◆ **TASK GOAL**
Exact copy, no pictures: reproduce every record below as it stands.
»»
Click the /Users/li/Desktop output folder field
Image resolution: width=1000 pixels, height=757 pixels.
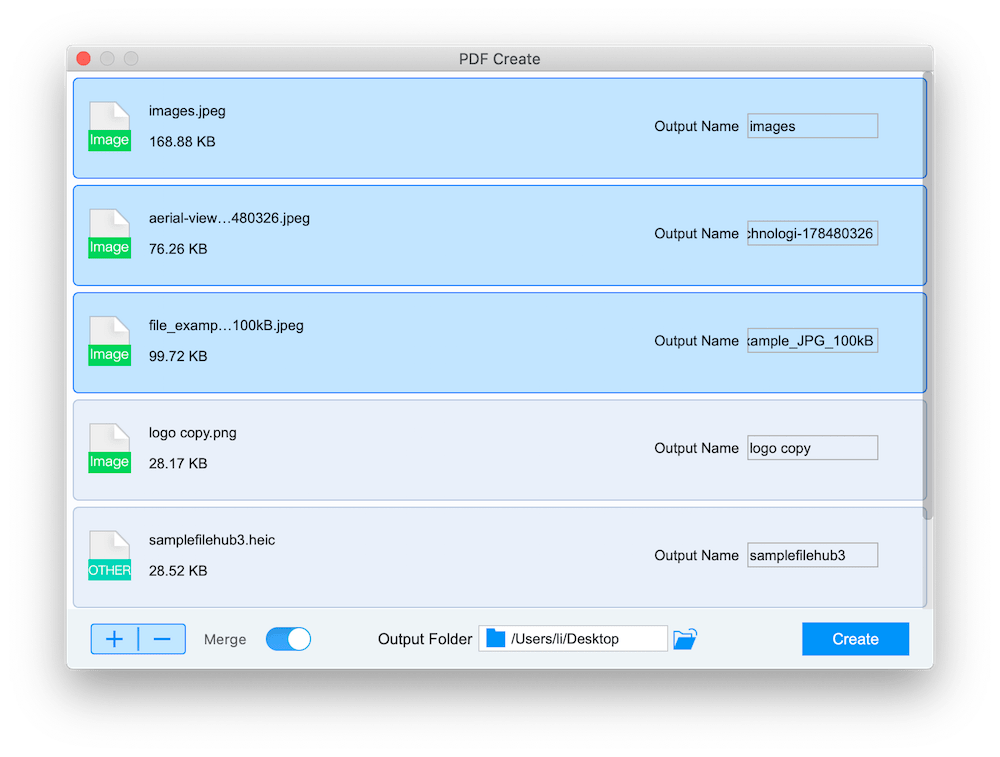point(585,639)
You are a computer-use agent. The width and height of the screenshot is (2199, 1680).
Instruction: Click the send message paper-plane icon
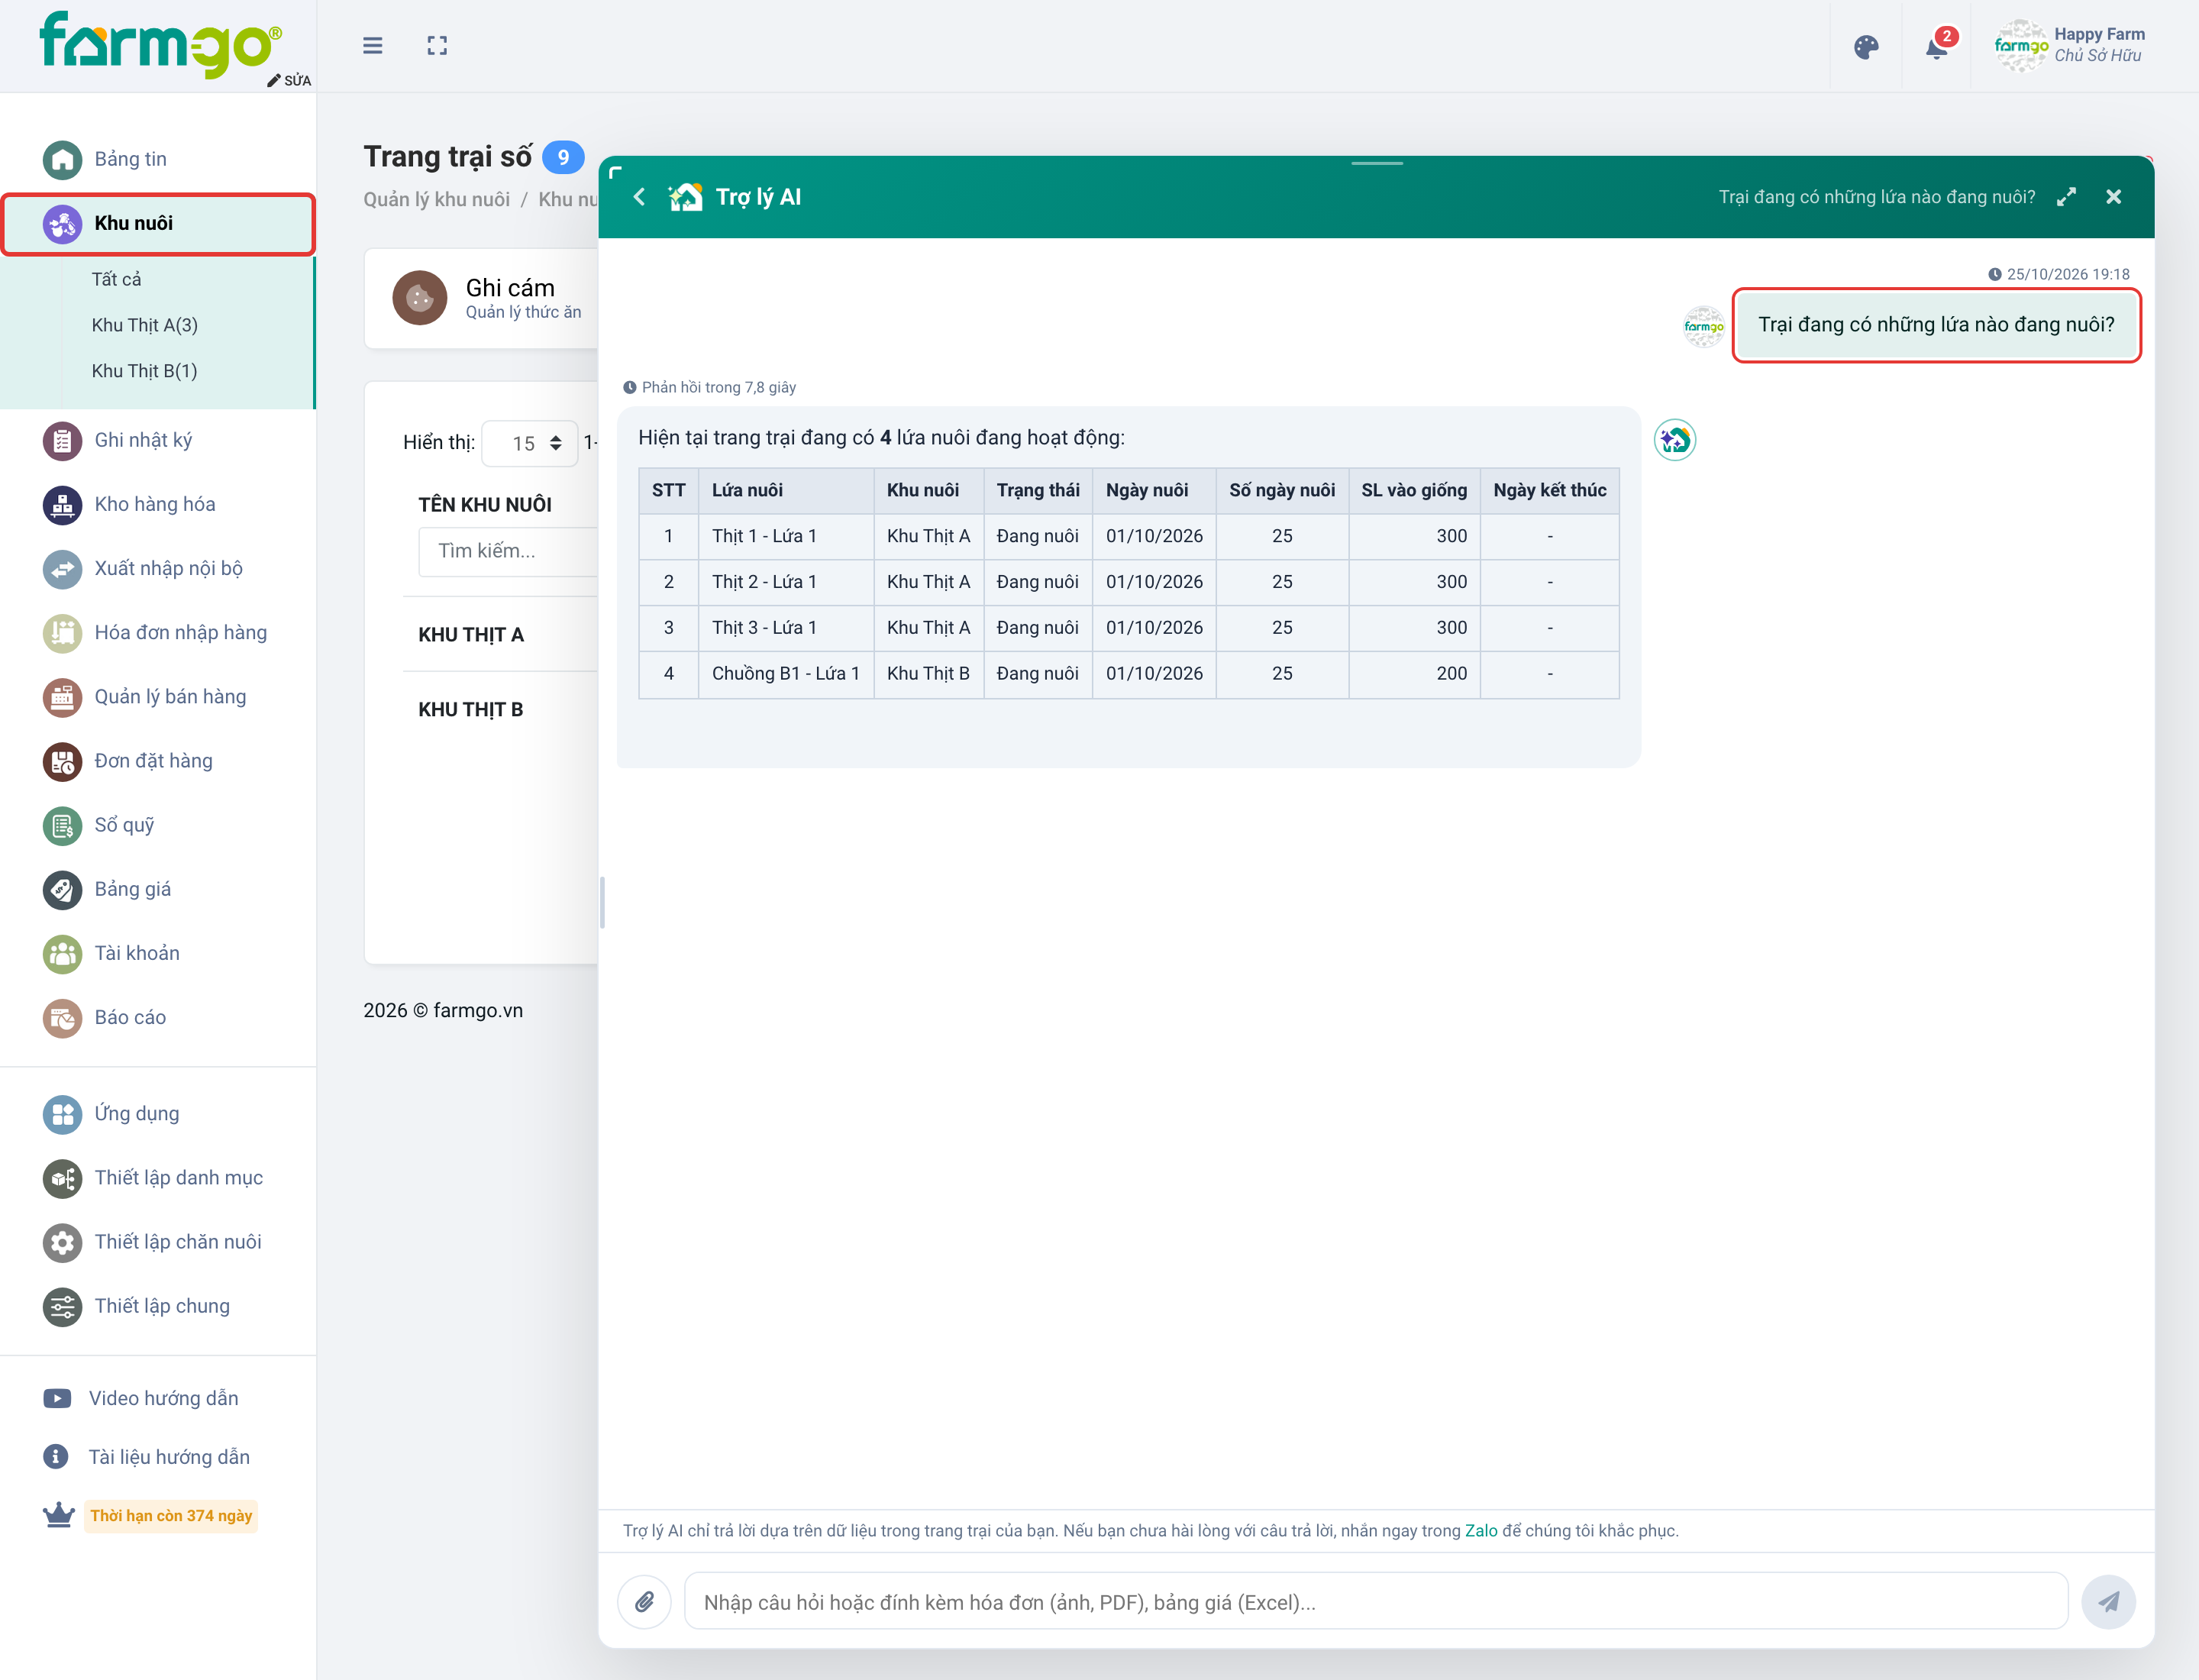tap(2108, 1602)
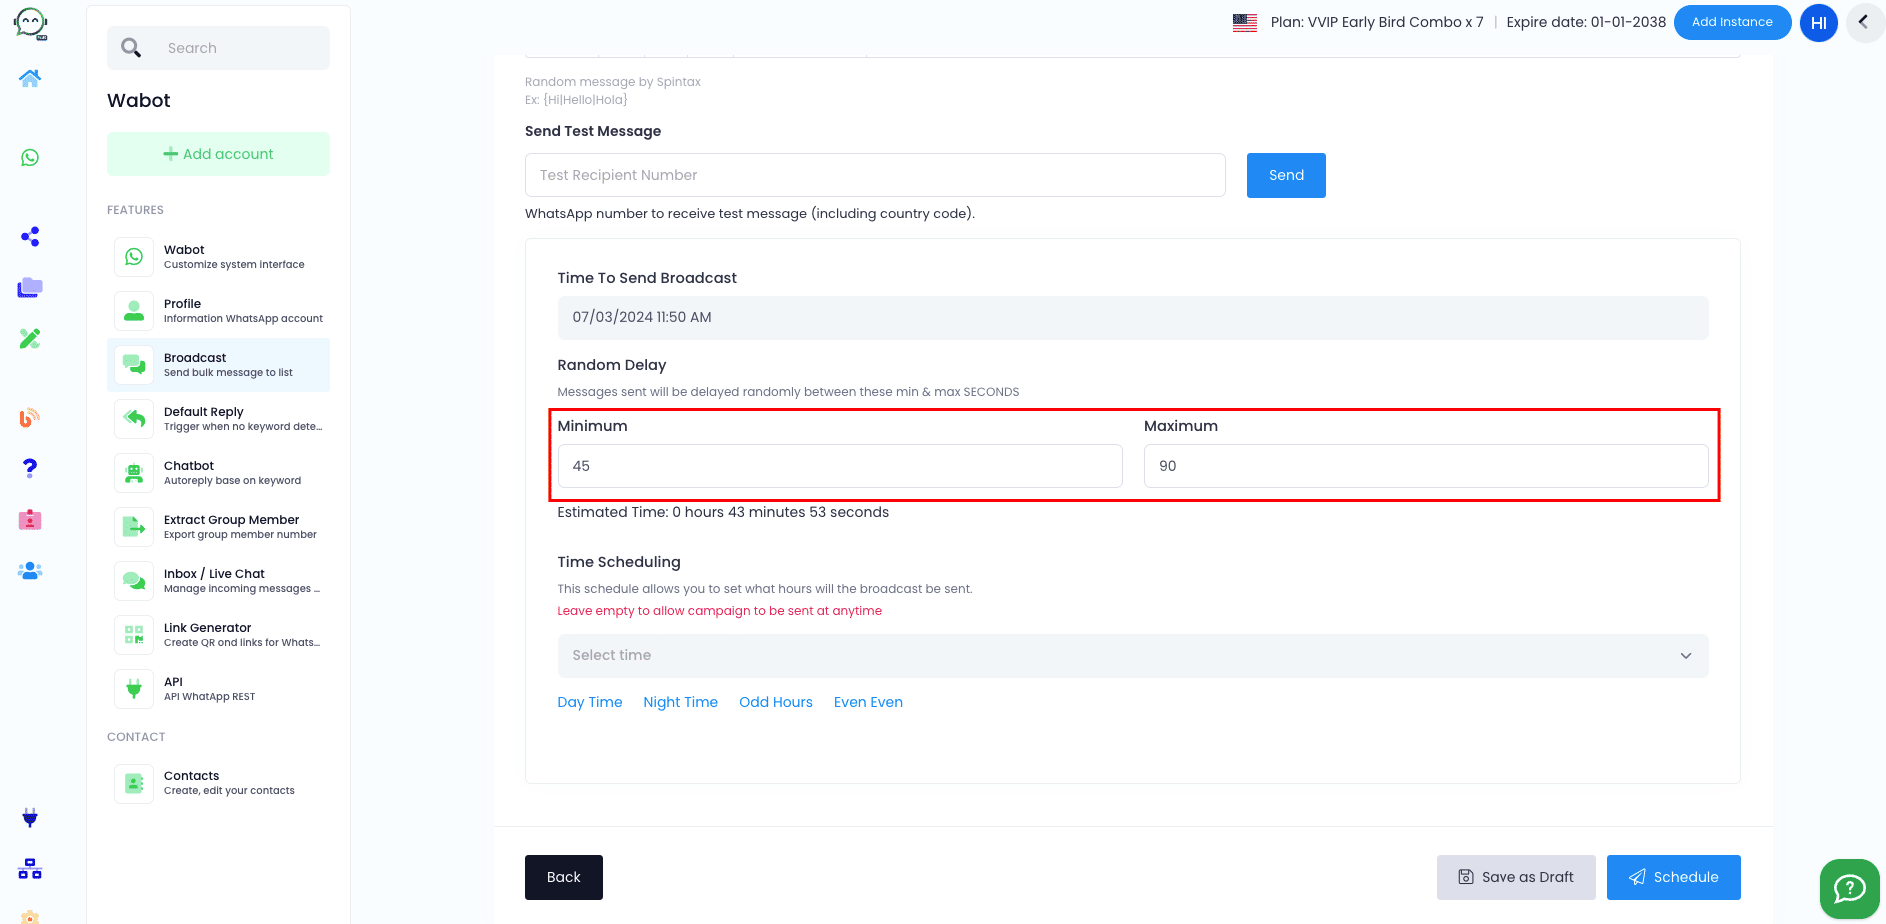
««
◆ **ANSWER AREA**
Click the /Users/li/Desktop output folder field
Image resolution: width=1000 pixels, height=757 pixels.
point(585,639)
You are a computer-use agent. The width and height of the screenshot is (2199, 1680).
Instruction: Click the send message paper-plane icon
tap(2108, 1602)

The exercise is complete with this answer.